Page excerpt

+ + + + + + +

I understand the intent of what you were doing, which was to return an array from ziffern_extrahieren() and copy the results of that array into the array in is_armstrong_number(). I'll point out the mistakes in what you wrote and explain how you do this in C.
int *ziffern_extrahieren(int candidate, int laenge) {
int *ziffern = malloc(...);
...
return *ziffern;
}
Here when you write return *ziffern
you are returning what ziffern
points to. The way C works, *ziffern
is equivalent to writing ziffern[0]
. So you're not returning an int *
, you're returning an int
. You'd want to write just return ziffern
.
int *ergebnis = malloc(..);
*ergebnis = ziffern_extrahieren(...);
So here, you have written is "set what ergebnis points to (ergebnis[0]
) to the return value of ziffern_extrahieren()
". But you can't do this, because the type of *ergebnis
is int
, and the return type of ziffern_extrahieren()
is int *
.
So now you see why people stopped using C!
1. memcpy
In C the way you write "take this bit of memory and copy it over to this other bit of memory" (which is the only way you can copy arrays in C apart from iterating over each element) is using memcpy()
:
void *memcpy(void *destination, void *source, size_t length);
so
int *result = ziffern_extrahieren();
memcpy(ergebnis, result, laenge * sizeof int);
Will fill ergebnis
with the result of ziffern_extrahieren()
. In full:
// Note this version doesn't return a value
int *ziffern_extrahieren(int candidate, int laenge) {
int *ziffern = malloc(laenge * sizeof int);
int power = 1;
for (i = laenge; i > 0; i--) {
ziffern[i] = (candidate % (10 * power)) / power;
power *= 10;
}
return ziffern;
}
bool is_armstrong_number(int candidate) {
int laenge = laenge_berechnen(candidate);
int *ergebnis = malloc(laenge * sizeof int);
int *result = ziffern_extrahieren(candidate, ergebnis, length)
memcpy(ergebnis, result, laenge * sizeof int);
...
return true;
}
There are two problems here still though. The first is that the above code has two memory leaks. Once memory is allocated, you need to free it. This can be fixed by adding in:
free(result);
free(ergebnis);
before the final return.
The second is more conceptual, and it's that you're allocating two different bits of memory to contain the same data and copying from one to the other. In C people generally avoid that using one of the other three approaches...
2. Allocate memory in is_armstrong_number() and pass it to ziffern_extrahieren() to be filled
This is a neater way of doing things. It's nice because the malloc() and the free() happen in the same function, so it's easier not to have a memory leak.
// Note this version doesn't return a value
void ziffern_extrahieren(int candidate, int *ziffern, int laenge) {
int power = 1;
for (i = laenge; i > 0; i--) {
ziffern[i] = (candidate % (10 * power)) / power;
power *= 10;
}
}
bool is_armstrong_number(int candidate) {
int laenge = laenge_berechnen(candidate);
int *ergebnis = malloc(laenge * sizeof int);
ziffern_extrahieren(candidate, ergebnis, length)
...
// Make sure you call free() before returning or you have a memory leak.
free(ergebnis);
return true;
}
3. Use variable length arrays
I don't know what C compiler you are using, but C99 compilers let you allocate memory on the stack without using malloc. If you're using Microsoft's compiler then you can't do this because they still don't support a 20 year old standard, but anywhere else the following is valid C!

+ + + + + + +

Information shown
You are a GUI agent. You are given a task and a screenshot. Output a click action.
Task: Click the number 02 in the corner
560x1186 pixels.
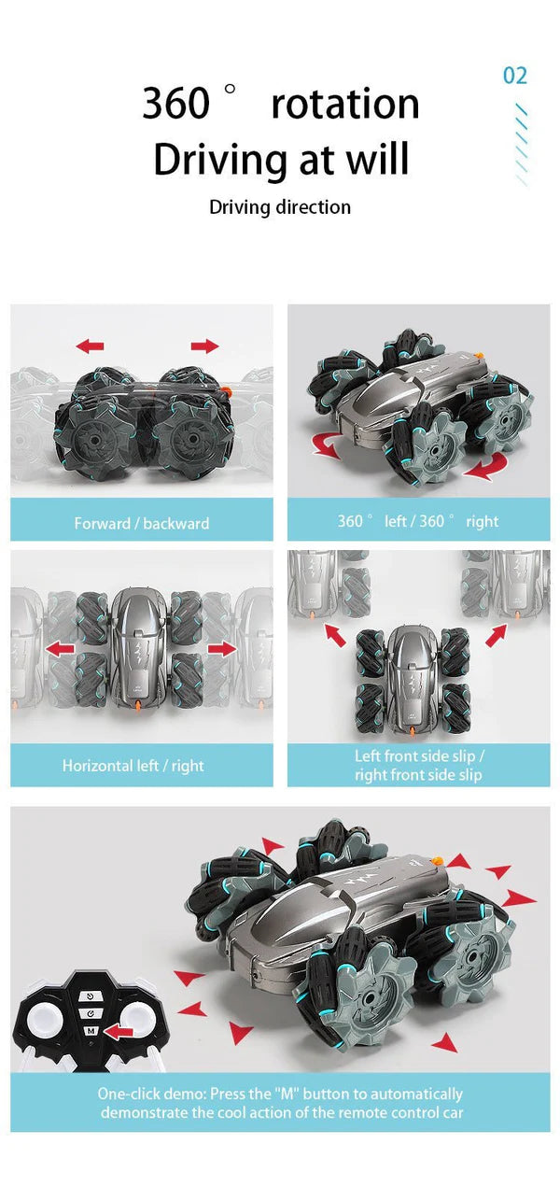pos(515,76)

+ + + + + + +

Complete the following
1. In the forum answer on C arrays, why is allocating the memory in is_armstrong_number() and passing it to ziffern_extrahieren() described as nice?
2. Give the forum answer on C arrays again from "So now you see" to "result of ziffern_extrahieren()", but change "memory" to "storage" throughout.

Written responses
1. The malloc() and the free() happen in the same function, so it's easier not to have a memory leak.

2.
So now you see why people stopped using C!
1. memcpy
In C the way you write "take this bit of storage and copy it over to this other bit of storage" (which is the only way you can copy arrays in C apart from iterating over each element) is using memcpy()
:
void *memcpy(void *destination, void *source, size_t length);
so
int *result = ziffern_extrahieren();
memcpy(ergebnis, result, laenge * sizeof int);
Will fill ergebnis
with the result of ziffern_extrahieren()